━━━ Information shown

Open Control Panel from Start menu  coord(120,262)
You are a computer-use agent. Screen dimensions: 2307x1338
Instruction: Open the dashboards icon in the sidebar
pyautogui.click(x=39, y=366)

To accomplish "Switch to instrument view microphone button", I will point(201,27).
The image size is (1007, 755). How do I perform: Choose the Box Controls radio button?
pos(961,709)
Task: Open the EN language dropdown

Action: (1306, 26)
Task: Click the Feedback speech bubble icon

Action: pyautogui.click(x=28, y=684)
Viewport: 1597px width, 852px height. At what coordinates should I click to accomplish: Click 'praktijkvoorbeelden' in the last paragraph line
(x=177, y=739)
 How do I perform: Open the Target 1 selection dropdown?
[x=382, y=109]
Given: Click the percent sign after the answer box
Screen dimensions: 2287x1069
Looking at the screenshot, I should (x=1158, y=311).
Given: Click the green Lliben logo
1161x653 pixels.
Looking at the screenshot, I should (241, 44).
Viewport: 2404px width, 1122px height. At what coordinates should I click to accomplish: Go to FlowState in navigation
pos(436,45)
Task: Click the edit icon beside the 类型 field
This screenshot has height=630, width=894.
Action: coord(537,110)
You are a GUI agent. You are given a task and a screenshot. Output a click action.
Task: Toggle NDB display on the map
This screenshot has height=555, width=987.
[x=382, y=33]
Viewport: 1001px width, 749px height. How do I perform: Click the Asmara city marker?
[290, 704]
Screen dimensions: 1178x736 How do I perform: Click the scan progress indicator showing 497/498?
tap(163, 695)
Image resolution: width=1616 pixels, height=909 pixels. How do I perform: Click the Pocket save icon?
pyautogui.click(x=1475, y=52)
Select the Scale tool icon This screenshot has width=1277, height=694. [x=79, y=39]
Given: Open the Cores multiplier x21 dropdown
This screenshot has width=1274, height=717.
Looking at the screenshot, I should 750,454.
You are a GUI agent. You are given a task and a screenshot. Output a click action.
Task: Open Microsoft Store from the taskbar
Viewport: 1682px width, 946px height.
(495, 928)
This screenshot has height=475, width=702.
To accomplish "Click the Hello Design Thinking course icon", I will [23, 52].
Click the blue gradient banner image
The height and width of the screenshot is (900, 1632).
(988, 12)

━━━━━━

**What is being asked:** Now copy each line of the entries that mentions "from".

**Exercise answer:**
Open Control Panel from Start menu  coord(120,262)
Task: Open Microsoft Store from the taskbar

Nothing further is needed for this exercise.